(Beginning of Exercise material)

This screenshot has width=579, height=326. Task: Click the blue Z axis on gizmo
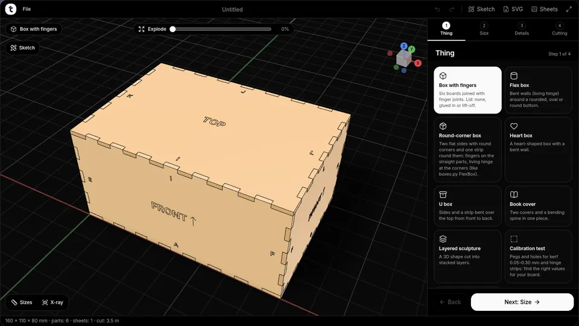[403, 46]
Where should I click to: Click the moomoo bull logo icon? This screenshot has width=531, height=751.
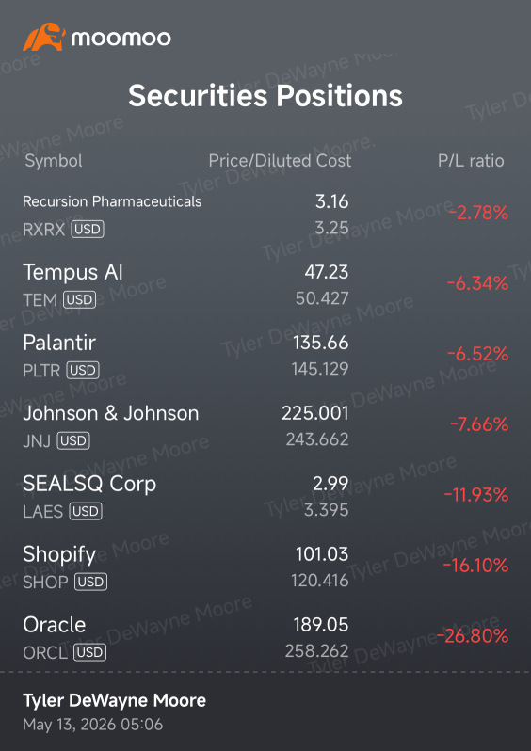point(44,37)
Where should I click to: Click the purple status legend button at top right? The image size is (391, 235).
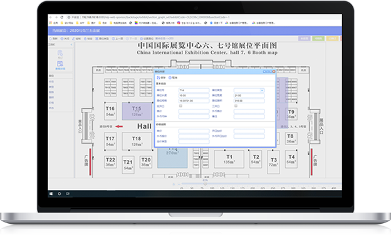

(End of Exercise material)

> _Task item_
Find the line that contains "Where should I click to: Click the moomoo", then write out that line and each one after it, exactly and with nothing else, through the end of the entries above, without the pictures.

> _Reply_
Where should I click to: Click the moomoo bull logo icon? This screenshot has width=531, height=751.
point(44,37)
Where should I click to: Click the purple status legend button at top right? The image size is (391, 235).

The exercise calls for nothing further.